When defining the strong authentication options available to your users, be aware of any local restrictions that might prevent these messages from being sent.

For more information about Chinese voice message restrictions, see Calling Limitations to China – Twilio Support.

For more information about Indian text message restrictions see Limitations sending SMS messages to Indian mobile devices – Twilio Support.

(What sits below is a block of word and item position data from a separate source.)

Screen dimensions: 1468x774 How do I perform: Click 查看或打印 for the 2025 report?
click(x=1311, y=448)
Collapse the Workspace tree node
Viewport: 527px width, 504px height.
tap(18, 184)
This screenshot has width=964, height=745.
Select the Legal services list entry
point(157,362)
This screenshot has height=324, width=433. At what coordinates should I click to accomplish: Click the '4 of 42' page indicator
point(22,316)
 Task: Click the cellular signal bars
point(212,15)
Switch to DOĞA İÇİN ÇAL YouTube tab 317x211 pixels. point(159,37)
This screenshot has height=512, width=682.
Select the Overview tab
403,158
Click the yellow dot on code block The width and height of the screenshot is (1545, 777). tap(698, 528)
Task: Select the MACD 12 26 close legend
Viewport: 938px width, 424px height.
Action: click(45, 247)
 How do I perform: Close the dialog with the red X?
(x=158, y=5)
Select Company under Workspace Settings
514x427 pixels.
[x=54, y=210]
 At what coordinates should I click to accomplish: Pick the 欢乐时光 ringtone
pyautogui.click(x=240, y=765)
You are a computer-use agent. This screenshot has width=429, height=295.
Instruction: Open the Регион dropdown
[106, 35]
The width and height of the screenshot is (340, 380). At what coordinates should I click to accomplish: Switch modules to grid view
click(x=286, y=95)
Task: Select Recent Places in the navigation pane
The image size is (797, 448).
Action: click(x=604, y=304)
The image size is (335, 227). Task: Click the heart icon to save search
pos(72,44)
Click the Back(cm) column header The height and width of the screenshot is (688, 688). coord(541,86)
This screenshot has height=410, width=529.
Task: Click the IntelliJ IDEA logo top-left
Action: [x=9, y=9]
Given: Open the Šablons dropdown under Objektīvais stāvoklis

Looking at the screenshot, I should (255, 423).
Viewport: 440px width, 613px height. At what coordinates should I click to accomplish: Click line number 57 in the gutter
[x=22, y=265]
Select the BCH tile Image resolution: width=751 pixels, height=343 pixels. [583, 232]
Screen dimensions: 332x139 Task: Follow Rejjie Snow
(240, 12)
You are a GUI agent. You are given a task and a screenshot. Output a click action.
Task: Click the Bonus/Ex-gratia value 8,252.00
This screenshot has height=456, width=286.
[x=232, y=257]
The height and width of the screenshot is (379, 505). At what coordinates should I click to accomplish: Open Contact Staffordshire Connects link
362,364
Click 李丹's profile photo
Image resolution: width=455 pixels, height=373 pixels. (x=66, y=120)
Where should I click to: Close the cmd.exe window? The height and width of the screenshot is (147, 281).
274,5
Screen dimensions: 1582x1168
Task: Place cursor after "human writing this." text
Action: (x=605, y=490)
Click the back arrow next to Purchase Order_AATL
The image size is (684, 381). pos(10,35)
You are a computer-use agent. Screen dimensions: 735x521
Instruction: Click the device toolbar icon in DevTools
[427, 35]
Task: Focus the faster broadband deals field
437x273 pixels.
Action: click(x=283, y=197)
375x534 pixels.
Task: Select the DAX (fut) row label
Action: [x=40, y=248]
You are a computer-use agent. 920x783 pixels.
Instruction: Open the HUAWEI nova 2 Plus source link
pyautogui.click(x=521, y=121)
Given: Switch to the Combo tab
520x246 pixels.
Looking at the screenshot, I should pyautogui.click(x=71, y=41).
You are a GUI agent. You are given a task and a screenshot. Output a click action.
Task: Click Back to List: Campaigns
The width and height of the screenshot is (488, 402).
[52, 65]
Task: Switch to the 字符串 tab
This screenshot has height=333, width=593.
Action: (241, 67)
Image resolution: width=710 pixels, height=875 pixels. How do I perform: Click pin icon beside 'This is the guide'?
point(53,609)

Error Not Showing When Code is Not Received

If the user does not receive the expected code but sees no error messages, there are two possible issues:

1. The phone number they are using has an incorrect country code in their Preferences​. This can happen if the user edited their phone number while on an IP address other than their usual location. The user can edit the phone number from a better IP address or manually edit the code itself.
2. The phone number they are using is an international number that is not using the E.164 format. Be sure that all phone fields in the related identity profiles have the E.164 transform applied if you want users to have this option.

Country Code is Not Supported

If the user receives a message that states "Account not authorized to call phone", this indicates the country code assigned to their phone number is not currently supported. See the full list of available country codes for text and voice messages. You can open a support ticket to add a code to the supported list.

Error When Signing In for the First Time

If the user receives a message that states, "This option is not available for your account. Please contact your administrator" when trying to sign in for the time, it may be an issue related to supported verification options.

Review their identity profile to ensure the Mappings page includes at least one work phone or work email address.

Alternatively, send the user an invitation and ask them to select Register in the email.